Among the victims was Briton Nick Alexander, 35, of Weeley, near Colchester.
Mr Alexander died at the Bataclan concert hall, where he was selling merchandise for the band Eagles Of Death Metal.
The special court also convicted 19 other men involved in the assault following a nine-month trial.
Chief suspect Salah Abdeslam was found guilty of murder and attempted murder in relation to a terrorist enterprise.
The court found that his explosives vest malfunctioned, dismissing his argument that he ditched the vest because he decided not to follow through with his part of the attack on the night of November 13 2015.
The killings at the Bataclan concert hall, cafes and the national stadium led to intensified French military action against extremists abroad and a security crackdown at home.
Abdeslam, a 32-year-old Belgian with Moroccan roots, was given France’s most severe sentence possible.
The sentence of life without parole has only been pronounced four times in the country, for crimes related to rape and murder of minors.
Of the defendants besides Abdeslam, 18 were given various terrorism-related convictions, and one was convicted on a lesser fraud charge.
They were given punishments ranging from suspended sentences to life in prison.
Arthur Denouveaux, who survived the Bataclan massacre, appeared tired but relieved the trial was over.
“I hope to be able to put the word ‘victim’ into the past,” he said.
“When things like this happen you have no repair possible.
“That’s why you have justice,” he said, even if “justice can’t do everything.”
He added: “It puts an exclamation point at the end of it.”
During the trial, Abdeslam proclaimed his radicalism, wept, apologized to victims and pleaded with judges to forgive his “mistakes.”
For victims’ families and survivors of the attacks, the trial has been excruciating yet crucial in their quest for justice and closure.
For months, the packed main chamber and 12 overflow rooms in the 13th century Justice Palace heard the harrowing accounts by the victims, along with evidence from Abdeslam.
The other defendants are largely accused of helping with logistics or transportation.
At least one is accused of a direct role in the deadly March 2016 attacks in Brussels, which also was claimed by the so-called Islamic State group.
The trial was an opportunity for survivors and those mourning loved ones to recount the deeply personal horrors inflicted that night and to listen to details of countless acts of bravery, humanity and compassion among strangers.
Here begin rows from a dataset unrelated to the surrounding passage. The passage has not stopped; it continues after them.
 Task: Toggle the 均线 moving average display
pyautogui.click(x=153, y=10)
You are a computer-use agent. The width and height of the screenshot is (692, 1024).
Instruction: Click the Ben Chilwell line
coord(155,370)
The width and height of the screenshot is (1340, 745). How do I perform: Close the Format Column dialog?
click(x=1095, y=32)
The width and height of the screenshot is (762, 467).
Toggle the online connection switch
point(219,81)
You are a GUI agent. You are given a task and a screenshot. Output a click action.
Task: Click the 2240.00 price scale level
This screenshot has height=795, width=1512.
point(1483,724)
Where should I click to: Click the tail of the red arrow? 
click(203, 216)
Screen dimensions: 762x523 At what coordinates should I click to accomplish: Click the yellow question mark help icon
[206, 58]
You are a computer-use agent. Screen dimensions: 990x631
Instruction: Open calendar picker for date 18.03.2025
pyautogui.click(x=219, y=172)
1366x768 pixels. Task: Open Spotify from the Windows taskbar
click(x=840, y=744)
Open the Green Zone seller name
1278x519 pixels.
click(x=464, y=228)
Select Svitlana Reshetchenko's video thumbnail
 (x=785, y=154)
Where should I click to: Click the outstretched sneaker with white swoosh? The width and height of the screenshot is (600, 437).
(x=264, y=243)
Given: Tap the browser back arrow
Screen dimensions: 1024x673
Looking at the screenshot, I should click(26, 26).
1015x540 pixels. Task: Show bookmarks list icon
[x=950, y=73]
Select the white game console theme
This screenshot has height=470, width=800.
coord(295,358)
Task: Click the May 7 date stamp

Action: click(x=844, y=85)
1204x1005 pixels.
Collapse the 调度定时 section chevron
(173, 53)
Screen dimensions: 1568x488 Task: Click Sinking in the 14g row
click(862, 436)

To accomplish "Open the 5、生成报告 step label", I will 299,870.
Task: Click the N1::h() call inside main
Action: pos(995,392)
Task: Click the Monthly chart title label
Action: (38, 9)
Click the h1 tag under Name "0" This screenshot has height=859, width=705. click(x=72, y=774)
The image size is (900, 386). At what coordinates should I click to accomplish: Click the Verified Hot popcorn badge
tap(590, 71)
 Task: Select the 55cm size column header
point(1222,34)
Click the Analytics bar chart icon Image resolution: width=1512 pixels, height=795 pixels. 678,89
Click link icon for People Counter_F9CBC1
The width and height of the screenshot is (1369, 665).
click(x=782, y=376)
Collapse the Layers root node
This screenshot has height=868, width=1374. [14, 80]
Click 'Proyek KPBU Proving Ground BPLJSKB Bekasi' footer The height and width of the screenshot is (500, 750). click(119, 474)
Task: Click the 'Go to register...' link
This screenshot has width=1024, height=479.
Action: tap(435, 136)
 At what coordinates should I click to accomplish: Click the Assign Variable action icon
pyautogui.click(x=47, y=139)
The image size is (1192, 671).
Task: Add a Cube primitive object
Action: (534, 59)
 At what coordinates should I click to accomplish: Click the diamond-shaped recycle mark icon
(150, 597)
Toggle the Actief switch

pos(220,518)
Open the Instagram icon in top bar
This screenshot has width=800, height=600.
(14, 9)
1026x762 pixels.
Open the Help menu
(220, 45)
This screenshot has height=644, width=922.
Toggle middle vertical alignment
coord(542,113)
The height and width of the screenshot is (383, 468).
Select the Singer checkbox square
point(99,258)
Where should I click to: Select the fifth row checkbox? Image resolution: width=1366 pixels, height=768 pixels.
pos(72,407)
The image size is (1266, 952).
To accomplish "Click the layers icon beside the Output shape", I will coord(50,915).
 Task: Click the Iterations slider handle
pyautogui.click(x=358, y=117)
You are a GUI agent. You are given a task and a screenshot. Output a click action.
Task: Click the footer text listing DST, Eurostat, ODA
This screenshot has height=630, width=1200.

Some hoped for justice, but most just wanted tell the accused directly that they have been left irreparably scarred, but not broken.
France was changed in the wake of the attacks: Authorities declared a state of emergency and armed officers now constantly patrol public spaces.
The violence sparked soul-searching among the French and Europeans, since most of the attackers were born and raised in France or Belgium.
Presiding judge Jean-Louis Peries said at the trial’s outset that it belongs to “international and national events of this century”.
Fourteen of the defendants were in court, including Abdeslam.
All but one of the six men tried in absentia are presumed killed in Syria or Iraq; the other is in prison in Turkey.
Most of the suspects were accused of helping create false identities, transporting the attackers back to Europe from Syria or providing them with money, phones, explosives or weapons.
Abdeslam was the only defendant tried on several counts of murder and kidnapping as a member of a terrorist organisation.
“Not everyone is a jihadi, but all of those you are judging accepted to take part in a terrorist group, either by conviction, cowardliness or greed,” prosecutor Nicolas Braconnay told the court in closing arguments this month.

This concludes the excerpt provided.